BAB II NAMA, OBJEK, DAN SUBJEK PAJAK Pasal 2 Dengan nama Pajak Air Tanah dipungut pajak atas pengambilan dan/atau pemanfaatan air tanah.
Pasal 3 (1) Objek Pajak Air Tanah adalah pengambilan dan/atau pemanfaatan Air Tanah. (2) Dikecualikan dari objek Pajak Air Tanah adalah pengambilan dan/atau pemanfaatan Air Tanah untuk keperluan dasar rumah tangga, pengairan pertanian dan perikanan rakyat serta peribadatan.
7
Pasal 4 (1) Subjek Pajak Air Tanah adalah orang pribadi atau Badan yang melakukan pengambilan dan/atau pemanfaatan Air Tanah; (2) Wajib Pajak Air Tanah adalah orang pribadi atau Badan yang melakukan pengambilan dan/atau pemanfaatan Air Tanah. BAB III DASAR PENGENAAN, TARIF, CARA PENGHITUNGAN PAJAK DAN WILAYAH PEMUNGUTAN Pasal 5 (1) Dasar pengenaan Pajak Air Tanah adalah Nilai Perolehan Air Tanah. (2) Nilai Perolehan Air Tanah sebagaimana dimaksud pada ayat (1) dinyatakan dalam rupiah yang dihitung dengan mempertimbangkan sebagian atau seluruh faktor-faktor sebagai berikut : a. Jenis sumber air; b. Lokasi sumber air; c. Tujuan pengambilan dan/atau pemanfaatan air; d. Volume yang diambil dan/atau dimanfaatkan; e. Kualitas air; dan f. Tingkat kerusakan lingkungan yang diakibatkan oleh pengambilan dan/atau pemanfaatan air tanah; (3) Penggunaan faktor-faktor sebagaimana dimaksud pada ayat (2) disesuaikan dengan kondisi daerah Kabupaten Batang; (4) Besaran Nilai Perolehan Air Tanah sebagaimana dimaksud pada ayat (2) adalah dengan mengalikan volume air tanah yang diambil atau dimanfaatkan dengan harga dasar air tanah; (5) Harga Dasar Air Tanah sebagaimana dimaksud pada ayat (4) ditetapkan lebih lanjut oleh Bupati.
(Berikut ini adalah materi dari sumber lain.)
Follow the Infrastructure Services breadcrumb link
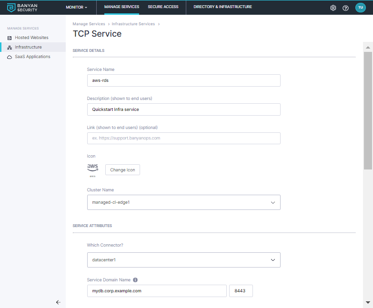Image resolution: width=373 pixels, height=308 pixels. point(133,24)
Pasal 6 Tarif Pajak Air Tanah ditetapkan sebesar 20% (dua puluh persen).
Pasal 7 Besaran Pokok Pajak Air Tanah yang terutang dihitung dengan cara mengalikan tarif sebagaimana dimaksud dalam pasal 6 dengan Nilai Perolehan Air sebagaimana dimaksud dalam pasal 5 ayat (4). 8
Pasal 8 Pajak Air Tanah yang terutang dipungut di wilayah daerah tempat air diambil.
BAB IV MASA PAJAK DAN SAAT TERUTANGNYA PAJAK Pasal 9 (1) Masa pajak adalah jangka waktu yang lamanya 1 (satu) bulan kalender. (2) Pajak Terutang dalam masa pajak terjadi pada saat air diambil. BAB V PENETAPAN PAJAK
Pasal 10 Pajak ditetapkan dengan Surat Ketetapan Pajak Derah (SKPD) oleh Bupati. Pasal 11 (1) SKPD sebagaimana dimaksud dalam Pasal 10 diterbitkan berdasarkan data dan keterangan mengenai objek dan subjek pajak air tanah yang disampaikan oleh Wajib Pajak kepada Bupati atau pejabat yang ditunjuk. (2) Data dan keterangan objek dan subjek pajak sebagaimana dimaksud pada ayat (1) harus diisi dengan benar, jelas dan lengkap. (3) Ketentuan lebih lanjut mengenai bentuk, isi, dan tata cara penyampaian data dan keterangan objek dan subjek pajak sebagaimana dimaksud pada ayat (1) diatur lebih lanjut dengan Peraturan Bupati. BAB VI PEMUNGUTAN PAJAK Bagian Kesatu Tata cara Pemungutan Pasal 12 (1)
Pemungutan Pajak tidak boleh diborongkan.
(2)
Setiap Wajib Pajak wajib membayar pajak yang terutang berdasarkan Surat Ketetapan Pajak Daerah (SKPD).
(3)
Setiap wajib pajak membayar pajak yang terutang dan membayar sendiri dengan menggunakan Surat Setoran Pajak Daerah (SSPD).
9
Pasal 13 Bentuk, Isi, tata cara pengisian dan penerbitan SKPD akan diatur lebih lanjut dengan Peraturan Bupati.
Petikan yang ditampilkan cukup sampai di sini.